Um levantamento do Laboratório de Estudos de Internet e Redes Sociais (NetLab) da Universidade Federal do Rio de Janeiro (UFRJ) aponta a existência de pelo menos 123 canais brasileiros no YouTube que promovem conteúdo hostil a mulheres. Estes canais, em conjunto, reúnem mais de 23 milhões de seguidores e publicaram aproximadamente 130 mil vídeos.
As informações, divulgadas nesta segunda-feira (9), logo após o Dia Internacional da Mulher, atualizam um estudo anterior de 2024, que identificou 137 canais. Desde então, apenas 14 foram desativados, seja por decisão dos criadores ou da própria plataforma. Adicionalmente, 20 canais alteraram seus nomes, mas uma parte deles prossegue com a produção de material misógino sob a nova identidade.

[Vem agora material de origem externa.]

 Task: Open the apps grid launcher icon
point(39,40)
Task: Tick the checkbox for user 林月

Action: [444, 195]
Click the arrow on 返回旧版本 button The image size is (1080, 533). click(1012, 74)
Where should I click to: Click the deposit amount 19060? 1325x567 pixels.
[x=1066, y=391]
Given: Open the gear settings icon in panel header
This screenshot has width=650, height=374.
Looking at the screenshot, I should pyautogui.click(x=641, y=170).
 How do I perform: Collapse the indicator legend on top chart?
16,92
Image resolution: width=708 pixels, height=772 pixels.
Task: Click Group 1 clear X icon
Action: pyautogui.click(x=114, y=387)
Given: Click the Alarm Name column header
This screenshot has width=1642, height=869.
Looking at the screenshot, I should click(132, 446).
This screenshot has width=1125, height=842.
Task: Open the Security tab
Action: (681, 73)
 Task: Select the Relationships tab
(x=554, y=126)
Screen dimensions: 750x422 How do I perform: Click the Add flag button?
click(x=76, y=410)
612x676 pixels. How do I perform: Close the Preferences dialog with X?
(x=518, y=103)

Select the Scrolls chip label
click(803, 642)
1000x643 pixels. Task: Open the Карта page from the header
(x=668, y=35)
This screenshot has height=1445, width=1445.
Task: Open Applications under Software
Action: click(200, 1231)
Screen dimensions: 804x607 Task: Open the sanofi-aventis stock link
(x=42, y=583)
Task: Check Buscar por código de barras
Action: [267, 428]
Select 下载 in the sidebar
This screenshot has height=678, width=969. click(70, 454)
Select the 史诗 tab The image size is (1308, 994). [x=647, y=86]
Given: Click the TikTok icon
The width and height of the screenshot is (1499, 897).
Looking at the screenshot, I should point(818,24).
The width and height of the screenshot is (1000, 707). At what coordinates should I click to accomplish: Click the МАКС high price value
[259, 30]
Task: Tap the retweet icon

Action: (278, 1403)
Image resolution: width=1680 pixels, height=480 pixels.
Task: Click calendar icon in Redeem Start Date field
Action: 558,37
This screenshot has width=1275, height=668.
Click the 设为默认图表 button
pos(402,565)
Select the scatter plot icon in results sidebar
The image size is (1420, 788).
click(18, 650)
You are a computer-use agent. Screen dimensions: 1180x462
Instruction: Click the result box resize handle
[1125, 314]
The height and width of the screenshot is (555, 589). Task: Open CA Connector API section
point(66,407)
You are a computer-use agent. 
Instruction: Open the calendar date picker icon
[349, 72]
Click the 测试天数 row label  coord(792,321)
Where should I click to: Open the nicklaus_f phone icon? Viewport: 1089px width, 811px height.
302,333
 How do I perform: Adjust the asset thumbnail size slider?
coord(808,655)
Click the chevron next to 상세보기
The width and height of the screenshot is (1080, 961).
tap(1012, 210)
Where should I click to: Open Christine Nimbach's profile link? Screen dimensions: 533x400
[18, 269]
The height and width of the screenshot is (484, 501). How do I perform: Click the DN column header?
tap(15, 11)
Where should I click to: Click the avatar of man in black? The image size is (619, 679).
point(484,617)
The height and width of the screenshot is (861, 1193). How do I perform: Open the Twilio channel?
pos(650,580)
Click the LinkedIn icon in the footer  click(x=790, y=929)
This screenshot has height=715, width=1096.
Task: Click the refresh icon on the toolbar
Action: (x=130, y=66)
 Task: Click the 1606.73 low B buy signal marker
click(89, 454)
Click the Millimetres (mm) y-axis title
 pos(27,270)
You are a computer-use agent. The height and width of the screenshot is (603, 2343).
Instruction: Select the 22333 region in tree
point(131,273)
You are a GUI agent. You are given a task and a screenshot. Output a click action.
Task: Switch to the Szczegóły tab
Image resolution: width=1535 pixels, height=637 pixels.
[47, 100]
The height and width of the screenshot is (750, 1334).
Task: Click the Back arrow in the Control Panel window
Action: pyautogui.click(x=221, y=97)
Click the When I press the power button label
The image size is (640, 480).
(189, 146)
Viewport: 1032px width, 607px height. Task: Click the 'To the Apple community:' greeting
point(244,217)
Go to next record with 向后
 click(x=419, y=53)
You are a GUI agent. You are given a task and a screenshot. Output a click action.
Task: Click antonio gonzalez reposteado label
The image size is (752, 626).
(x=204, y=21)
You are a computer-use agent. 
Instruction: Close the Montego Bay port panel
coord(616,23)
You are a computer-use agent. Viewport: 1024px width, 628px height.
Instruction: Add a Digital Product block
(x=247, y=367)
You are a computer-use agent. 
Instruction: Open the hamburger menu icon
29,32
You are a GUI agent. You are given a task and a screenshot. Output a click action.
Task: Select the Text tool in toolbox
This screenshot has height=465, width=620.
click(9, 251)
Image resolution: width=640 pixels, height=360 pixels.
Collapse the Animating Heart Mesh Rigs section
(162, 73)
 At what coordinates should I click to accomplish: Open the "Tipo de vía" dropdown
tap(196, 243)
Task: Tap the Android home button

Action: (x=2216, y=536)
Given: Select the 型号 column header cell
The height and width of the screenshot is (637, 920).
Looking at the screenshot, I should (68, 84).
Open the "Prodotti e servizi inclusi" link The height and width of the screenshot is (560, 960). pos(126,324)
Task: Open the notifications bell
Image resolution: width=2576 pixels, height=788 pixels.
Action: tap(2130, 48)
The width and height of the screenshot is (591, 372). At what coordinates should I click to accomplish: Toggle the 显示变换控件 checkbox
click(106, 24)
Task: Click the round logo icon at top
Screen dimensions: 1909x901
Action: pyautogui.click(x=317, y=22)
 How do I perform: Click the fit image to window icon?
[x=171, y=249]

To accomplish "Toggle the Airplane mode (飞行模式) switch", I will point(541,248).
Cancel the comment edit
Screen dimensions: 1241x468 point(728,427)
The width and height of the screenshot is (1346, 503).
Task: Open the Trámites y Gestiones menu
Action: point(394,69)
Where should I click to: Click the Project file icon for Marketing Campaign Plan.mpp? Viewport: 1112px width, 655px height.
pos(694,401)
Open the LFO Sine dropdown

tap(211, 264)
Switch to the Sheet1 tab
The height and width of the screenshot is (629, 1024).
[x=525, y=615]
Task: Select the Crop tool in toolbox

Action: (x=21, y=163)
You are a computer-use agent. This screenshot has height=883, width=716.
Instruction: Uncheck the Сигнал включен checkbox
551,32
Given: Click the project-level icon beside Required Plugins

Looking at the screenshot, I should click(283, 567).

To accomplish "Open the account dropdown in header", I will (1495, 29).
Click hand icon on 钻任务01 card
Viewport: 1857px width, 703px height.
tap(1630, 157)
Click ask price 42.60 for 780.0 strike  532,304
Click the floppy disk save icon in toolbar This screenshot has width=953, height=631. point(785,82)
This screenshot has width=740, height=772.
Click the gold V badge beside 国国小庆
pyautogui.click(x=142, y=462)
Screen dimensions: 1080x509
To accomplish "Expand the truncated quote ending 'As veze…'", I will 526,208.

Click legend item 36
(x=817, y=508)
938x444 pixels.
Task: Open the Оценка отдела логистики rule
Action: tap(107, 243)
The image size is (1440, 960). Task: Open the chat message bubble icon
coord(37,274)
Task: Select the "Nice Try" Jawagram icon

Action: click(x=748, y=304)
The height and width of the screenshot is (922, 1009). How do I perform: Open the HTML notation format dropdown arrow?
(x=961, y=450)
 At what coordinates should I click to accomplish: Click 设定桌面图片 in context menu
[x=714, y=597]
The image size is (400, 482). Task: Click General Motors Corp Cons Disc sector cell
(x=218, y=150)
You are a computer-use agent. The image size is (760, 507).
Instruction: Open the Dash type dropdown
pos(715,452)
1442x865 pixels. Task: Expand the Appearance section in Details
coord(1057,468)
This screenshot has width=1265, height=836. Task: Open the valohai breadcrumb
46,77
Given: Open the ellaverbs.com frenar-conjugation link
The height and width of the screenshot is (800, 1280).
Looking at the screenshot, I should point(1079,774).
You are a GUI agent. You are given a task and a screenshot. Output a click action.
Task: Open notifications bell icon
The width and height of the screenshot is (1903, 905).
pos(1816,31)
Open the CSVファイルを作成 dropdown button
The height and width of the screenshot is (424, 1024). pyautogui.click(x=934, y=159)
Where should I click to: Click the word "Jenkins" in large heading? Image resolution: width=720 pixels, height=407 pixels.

O NetLab também ressalta que, além de permanecerem ativos, esses canais atraíram mais público. A base de inscritos dos 123 canais remanescentes cresceu 18,5% desde abril de 2024, com a adição de mais de 3,6 milhões de novos assinantes.
A produção de conteúdo nesses canais também gera receita para seus idealizadores. Na primeira análise realizada em 2024, cerca de 80% dos canais apresentavam alguma forma de monetização, incluindo os recursos oferecidos pelo YouTube, como anúncios e assinaturas, além de métodos alternativos como a venda de e-books e transferências via Pix.
Para Luciane Belín, pesquisadora do Net Lab, essa realidade demonstra como a misoginia se consolidou como um nicho de mercado.
"Não se trata apenas de expressar opiniões, mas também de uma oportunidade de obter lucro, fundamentada na humilhação, na inferiorização e na subjugação das mulheres", afirmou.
Luciane detalha que o grupo desenvolveu um protocolo para identificar diferentes manifestações de discurso misógino.
"Nossa definição de misoginia abrange não apenas o ódio explícito e a promoção da violência direta, mas também sentimentos de desprezo, aversão e ideologias que pressupõem a necessidade de submeter e inferiorizar as mulheres", acrescenta.
O relatório indica que a disseminação desses vídeos é um fenômeno recente. Embora o vídeo mais antigo seja de 2021, 88% deles foram publicados a partir desse ano. Mais da metade (52%) foram carregados entre janeiro de 2023 e abril de 2024. Desde abril, aproximadamente 25 mil novos vídeos foram adicionados.
Para classificar um canal como disseminador de conteúdo misógino, o estudo exigiu a presença de, no mínimo, três vídeos com alguma forma de discurso de ódio contra mulheres. O tema mais frequente, presente em 42% dos vídeos, foi "Desprezo às mulheres e estímulo à insurgência masculina".
Nesta categoria, foram incluídos vídeos que "incitam os homens a não se deixarem dominar pelas mulheres", ao mesmo tempo em que promovem o desprezo por elas. Esses conteúdos também propagam a ideia de que as iniciativas em prol da igualdade de gênero são artifícios de dominação social contra os homens.
"Encontramos conteúdos extremamente explícitos. Ao analisar os termos utilizados para descrever as mulheres, identificamos palavras como 'burra' e 'vagabunda' com muita frequência. Isso foi, de certa forma, surpreendente, pois acreditávamos que a plataforma removeria esse tipo de conteúdo", relatou Luciane.
No entanto, a pesquisadora explica que alguns criadores empregam estratégias para disfarçar seu conteúdo, como o uso de abreviações e pseudônimos. A palavra "mulher", por exemplo, é substituída por "colher", e mães solo, um dos grupos mais visados, são referidas como "msol".
"Por vezes, a opinião não é verbalizada, mas ao observar as imagens que acompanham os vídeos, percebemos representações de mulheres ajoelhadas aos pés de homens ou hipersexualizadas com decotes exagerados, entre outros exemplos", complementou.
Ela apela por maior responsabilidade das plataformas: "A criminalização da misoginia seria um passo importante para a redução desses discursos, mas além disso, precisamos continuar debatendo o papel das plataformas na soberania do país. Se algo é crime fora da internet, deve ser crime também dentro dela."
O Google, responsável pelo YouTube, foi contatado para comentar o assunto, mas ainda não emitiu resposta.